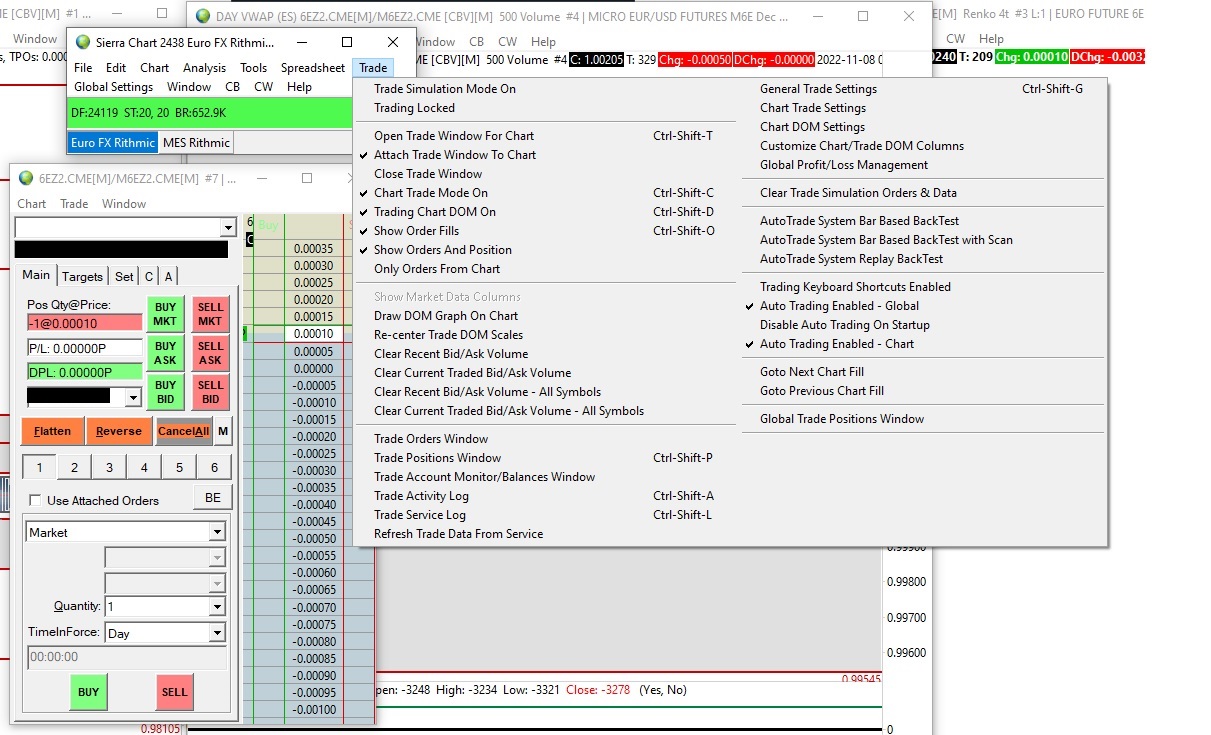
Task: Toggle Chart Trade Mode On menu option
Action: pos(431,193)
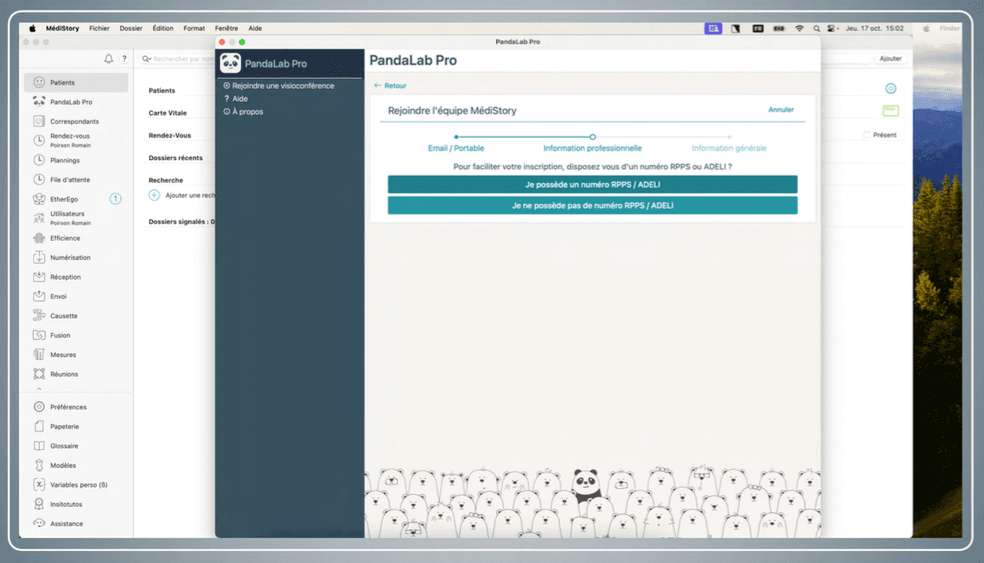Click the Causette chat icon
984x563 pixels.
click(39, 316)
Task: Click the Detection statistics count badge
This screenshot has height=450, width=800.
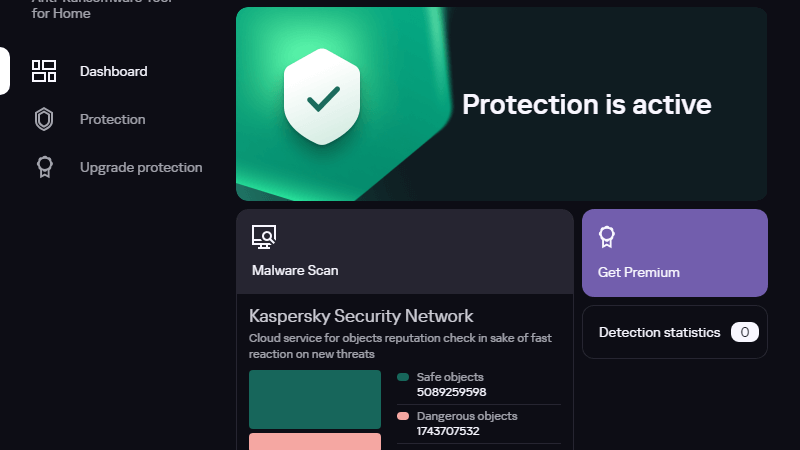Action: tap(745, 332)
════════
- TASK TO COMPLETE -
Exactly the lines from the one that contains "Task: Click the" through the final line of the records above are needed, given again word for word, with every picture left out.

- YOUR RESPONSE -
Task: Click the Detection statistics count badge
This screenshot has height=450, width=800.
Action: tap(745, 332)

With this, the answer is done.